§ Work request: Word for word, quote the lines from the one containing "PENCARIAN (291, 1678)" to the end of the entries below, including both. Leave pictures out.

[Screenshot grounding data]
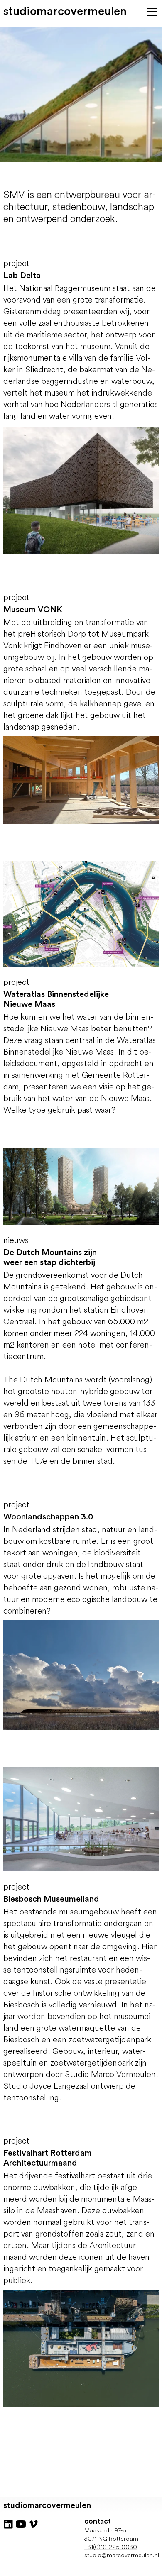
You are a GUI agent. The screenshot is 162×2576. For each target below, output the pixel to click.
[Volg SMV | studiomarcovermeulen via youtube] (21, 2523)
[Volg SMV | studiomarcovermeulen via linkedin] (8, 2523)
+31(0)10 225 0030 (110, 2547)
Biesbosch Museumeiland (51, 1899)
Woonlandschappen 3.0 (48, 1517)
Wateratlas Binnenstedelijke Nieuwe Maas (56, 999)
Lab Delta (22, 275)
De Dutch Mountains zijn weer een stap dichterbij (50, 1257)
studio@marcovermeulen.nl (121, 2555)
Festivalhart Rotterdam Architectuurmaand (47, 2158)
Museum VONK (32, 610)
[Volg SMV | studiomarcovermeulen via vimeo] (33, 2523)
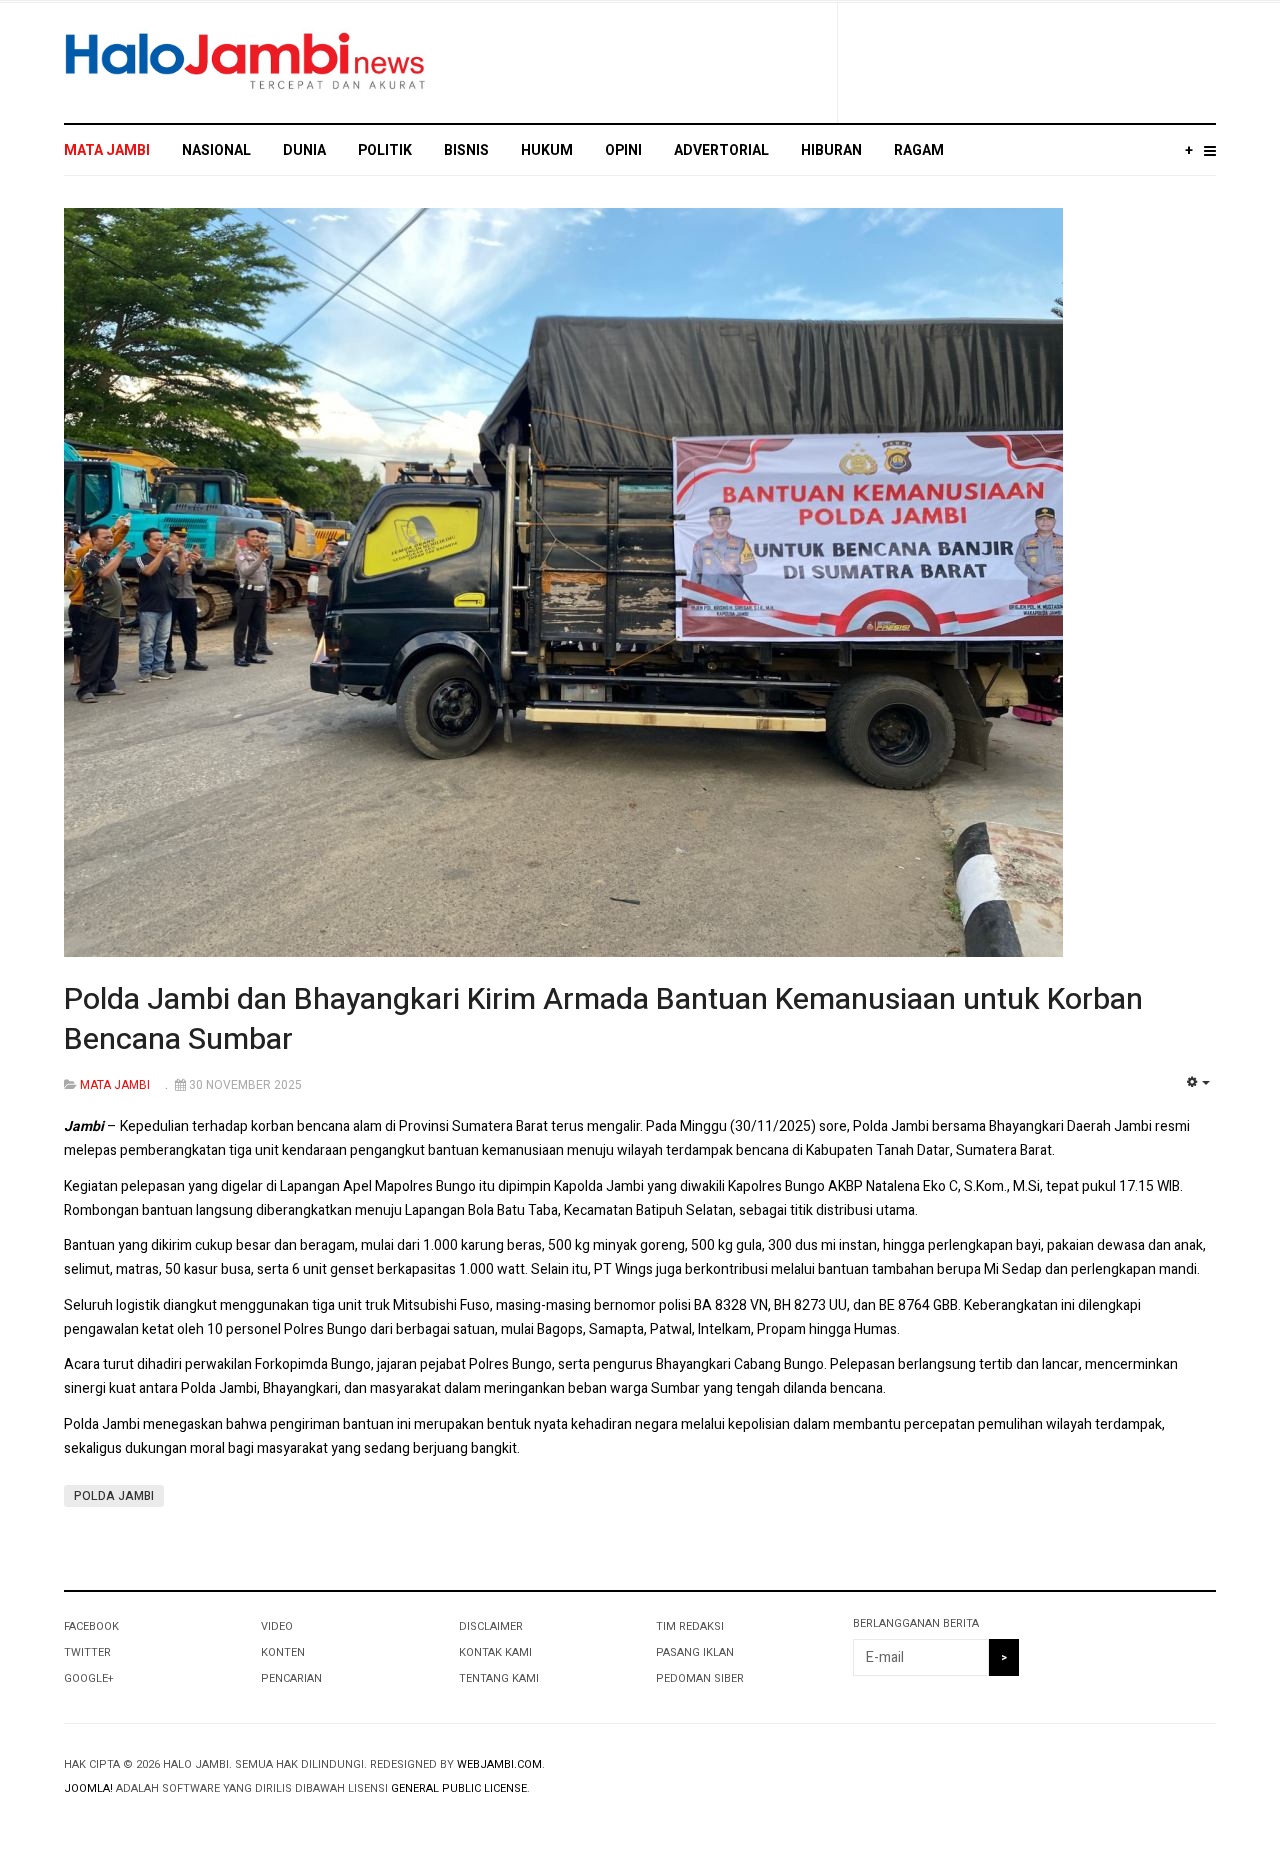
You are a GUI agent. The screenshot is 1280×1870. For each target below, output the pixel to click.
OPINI (623, 150)
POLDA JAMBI (114, 1496)
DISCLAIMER (491, 1626)
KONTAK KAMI (495, 1652)
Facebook (91, 1626)
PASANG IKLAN (695, 1652)
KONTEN (283, 1652)
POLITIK (385, 150)
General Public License (459, 1788)
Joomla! (88, 1788)
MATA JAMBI (107, 150)
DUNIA (304, 150)
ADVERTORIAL (721, 150)
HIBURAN (831, 150)
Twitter (87, 1652)
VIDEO (277, 1626)
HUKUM (547, 150)
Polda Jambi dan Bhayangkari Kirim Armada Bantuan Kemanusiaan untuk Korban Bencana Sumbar (603, 1020)
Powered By (1125, 1781)
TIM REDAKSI (690, 1626)
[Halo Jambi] (245, 62)
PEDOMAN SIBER (700, 1678)
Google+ (88, 1678)
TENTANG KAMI (499, 1678)
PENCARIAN (291, 1678)
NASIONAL (216, 150)
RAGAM (919, 150)
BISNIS (466, 150)
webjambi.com (499, 1764)
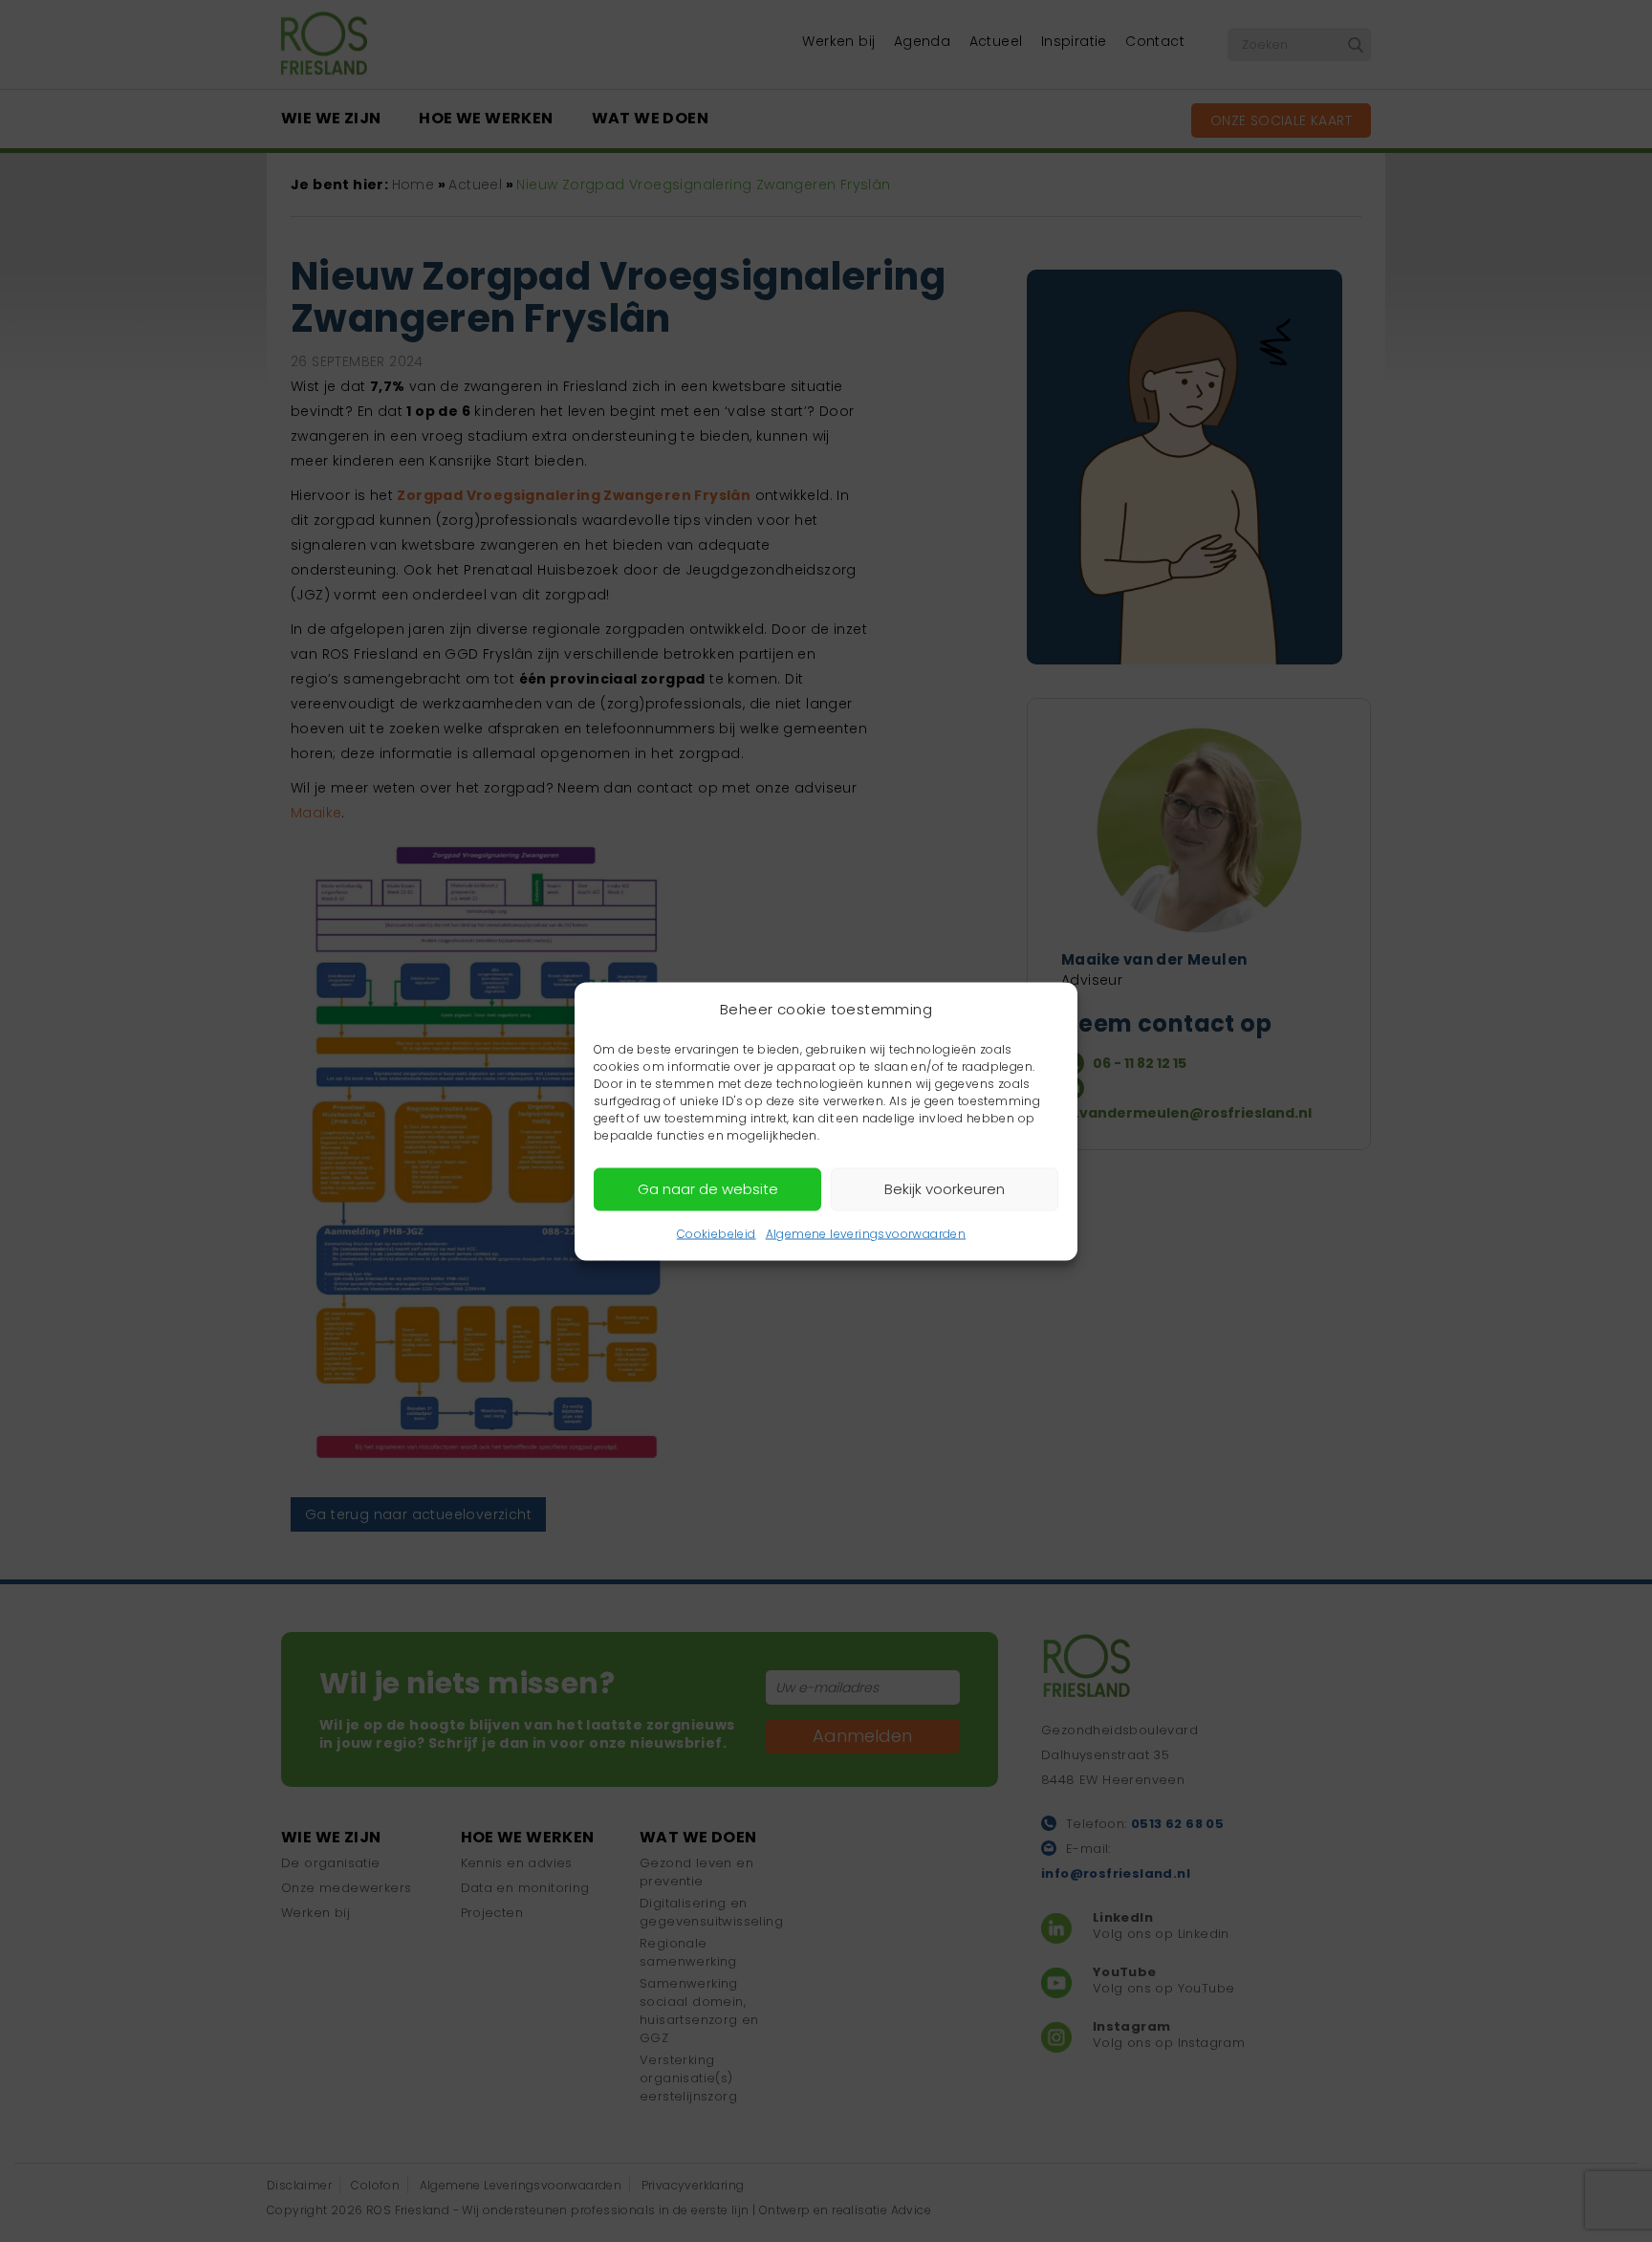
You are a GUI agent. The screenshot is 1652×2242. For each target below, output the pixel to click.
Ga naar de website (708, 1189)
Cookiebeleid (716, 1233)
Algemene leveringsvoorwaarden (866, 1233)
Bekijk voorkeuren (944, 1189)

§ Result of this task:
PENCARIAN (291, 1678)
NASIONAL (216, 150)
RAGAM (919, 150)
BISNIS (466, 150)
webjambi.com (499, 1764)
You are a GUI agent. The screenshot is 1652×2242. For each target below, output the pixel to click.
Ga naar de website (708, 1189)
Cookiebeleid (716, 1233)
Algemene leveringsvoorwaarden (866, 1233)
Bekijk voorkeuren (944, 1189)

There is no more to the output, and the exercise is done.